In cell biology studies, researchers report "strong evidence" that a molecule called ubiquilin controls levels of certain proteins that are central to the early development of Alzheimer's disease.

In today's Journal of Cell Biology, researchers of the University of Maryland Biotechnology Institute (UMBI) say the discovery may provide an important way to control the activity of proteins called presenilins. Previous studies showed that mutations in genes coding for presenilins cause early onset of Alzheimer's disease.

Mervyn Monteiro, research professor with UMBI's Medical Biotechnology Institute and coworkers at Case Western Reserve University, also found ubiquilin to be "highly expressed" in neurons of human brain and associated with tangles and plaques in neurons of brains that are afflicted with Alzheimer's and Parkinson's diseases, respectively.

"Ubiquilin is the first molecule, to our knowledge, that has been found to increase presenilin levels in cells," said Monteiro. "Now, we want to see how ubiquilin regulates presenilin proteins carrying Alzheimer's disease mutations. This is an important step in understanding presenilins and may lead to eventual treatments or cures for the neuropathological diseases."
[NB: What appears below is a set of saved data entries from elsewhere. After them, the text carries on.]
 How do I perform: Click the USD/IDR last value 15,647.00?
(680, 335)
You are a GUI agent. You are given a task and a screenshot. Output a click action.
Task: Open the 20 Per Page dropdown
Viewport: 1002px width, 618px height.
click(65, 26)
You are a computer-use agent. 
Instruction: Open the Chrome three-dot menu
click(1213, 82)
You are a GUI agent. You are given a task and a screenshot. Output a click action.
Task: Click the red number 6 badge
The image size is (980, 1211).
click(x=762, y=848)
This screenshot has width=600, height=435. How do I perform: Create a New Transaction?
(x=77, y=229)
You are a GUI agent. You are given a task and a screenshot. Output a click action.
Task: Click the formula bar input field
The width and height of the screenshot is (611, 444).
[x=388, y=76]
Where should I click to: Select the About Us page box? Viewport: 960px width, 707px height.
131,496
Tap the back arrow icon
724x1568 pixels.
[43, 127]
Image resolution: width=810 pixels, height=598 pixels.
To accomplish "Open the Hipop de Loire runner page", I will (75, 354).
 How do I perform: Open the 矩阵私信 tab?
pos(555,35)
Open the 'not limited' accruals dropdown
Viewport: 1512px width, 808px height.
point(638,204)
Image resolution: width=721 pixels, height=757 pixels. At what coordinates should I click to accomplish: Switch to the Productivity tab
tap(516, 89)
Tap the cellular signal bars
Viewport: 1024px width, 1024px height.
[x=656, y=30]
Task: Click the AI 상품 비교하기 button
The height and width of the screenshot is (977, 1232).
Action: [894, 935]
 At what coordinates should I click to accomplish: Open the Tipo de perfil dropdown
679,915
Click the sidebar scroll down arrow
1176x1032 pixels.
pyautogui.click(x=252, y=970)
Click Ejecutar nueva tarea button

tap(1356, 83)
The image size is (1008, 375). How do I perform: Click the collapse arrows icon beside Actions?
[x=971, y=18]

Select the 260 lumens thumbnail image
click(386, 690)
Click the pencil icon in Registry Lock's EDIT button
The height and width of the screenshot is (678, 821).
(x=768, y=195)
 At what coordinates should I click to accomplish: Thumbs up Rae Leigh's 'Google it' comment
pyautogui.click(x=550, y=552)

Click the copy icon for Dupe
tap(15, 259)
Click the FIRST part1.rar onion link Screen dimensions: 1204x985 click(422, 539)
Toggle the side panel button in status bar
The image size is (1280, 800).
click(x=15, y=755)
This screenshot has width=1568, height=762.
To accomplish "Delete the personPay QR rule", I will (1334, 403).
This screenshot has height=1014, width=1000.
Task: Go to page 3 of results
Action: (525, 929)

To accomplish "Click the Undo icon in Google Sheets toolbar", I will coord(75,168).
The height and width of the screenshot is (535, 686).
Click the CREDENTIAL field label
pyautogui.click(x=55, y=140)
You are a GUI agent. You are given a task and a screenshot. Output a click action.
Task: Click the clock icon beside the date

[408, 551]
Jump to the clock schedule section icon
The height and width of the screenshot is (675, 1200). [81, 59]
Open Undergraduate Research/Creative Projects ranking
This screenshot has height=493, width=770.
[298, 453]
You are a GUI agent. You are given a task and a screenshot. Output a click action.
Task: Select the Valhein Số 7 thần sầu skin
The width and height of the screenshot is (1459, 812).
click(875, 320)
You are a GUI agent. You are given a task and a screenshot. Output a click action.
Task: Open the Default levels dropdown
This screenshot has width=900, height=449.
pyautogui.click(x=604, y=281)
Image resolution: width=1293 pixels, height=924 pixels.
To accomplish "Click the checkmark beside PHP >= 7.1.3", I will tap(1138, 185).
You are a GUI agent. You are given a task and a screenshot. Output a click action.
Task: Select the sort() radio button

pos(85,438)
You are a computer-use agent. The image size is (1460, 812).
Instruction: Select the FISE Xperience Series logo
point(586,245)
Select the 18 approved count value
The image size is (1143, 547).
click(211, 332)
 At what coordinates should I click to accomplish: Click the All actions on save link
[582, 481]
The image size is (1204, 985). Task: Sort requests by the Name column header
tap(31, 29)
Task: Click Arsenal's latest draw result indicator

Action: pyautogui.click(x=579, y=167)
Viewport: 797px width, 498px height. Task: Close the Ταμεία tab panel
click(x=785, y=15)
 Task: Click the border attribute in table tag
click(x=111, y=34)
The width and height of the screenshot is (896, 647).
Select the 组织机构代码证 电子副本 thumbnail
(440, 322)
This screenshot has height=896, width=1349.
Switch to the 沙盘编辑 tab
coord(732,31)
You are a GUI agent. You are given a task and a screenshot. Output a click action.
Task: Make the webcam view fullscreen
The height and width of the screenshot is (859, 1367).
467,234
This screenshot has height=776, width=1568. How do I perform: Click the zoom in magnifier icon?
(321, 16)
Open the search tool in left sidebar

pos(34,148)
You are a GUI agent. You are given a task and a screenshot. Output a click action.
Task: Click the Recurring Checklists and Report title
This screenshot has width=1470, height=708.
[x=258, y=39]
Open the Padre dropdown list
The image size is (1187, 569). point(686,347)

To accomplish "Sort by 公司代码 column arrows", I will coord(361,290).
Molecular genetic studies previously linked early-onset Alzheimer's disease to mutations in three genes: amyloid precursor protein, presenilin-1 and presenilin-2. However, the biological reasons why mutations in the genes cause Alzheimer's disease has not yet been fully resolved, said Monteiro. To find the latest clues, the researchers used combinations of immunological and DNA-taging methods to learn that ubiquilin is localized in both the nucleus and cytoplasm in cells.

The journal paper further explains that "modulation of presenilin levels by ubiquilin" may have important consequences to many cellular functions, because presenilins have been linked to various biological processes, including calcium regulation, apoptosis (programmed cell death), cell cycle regulation, and other cellular developmental functions.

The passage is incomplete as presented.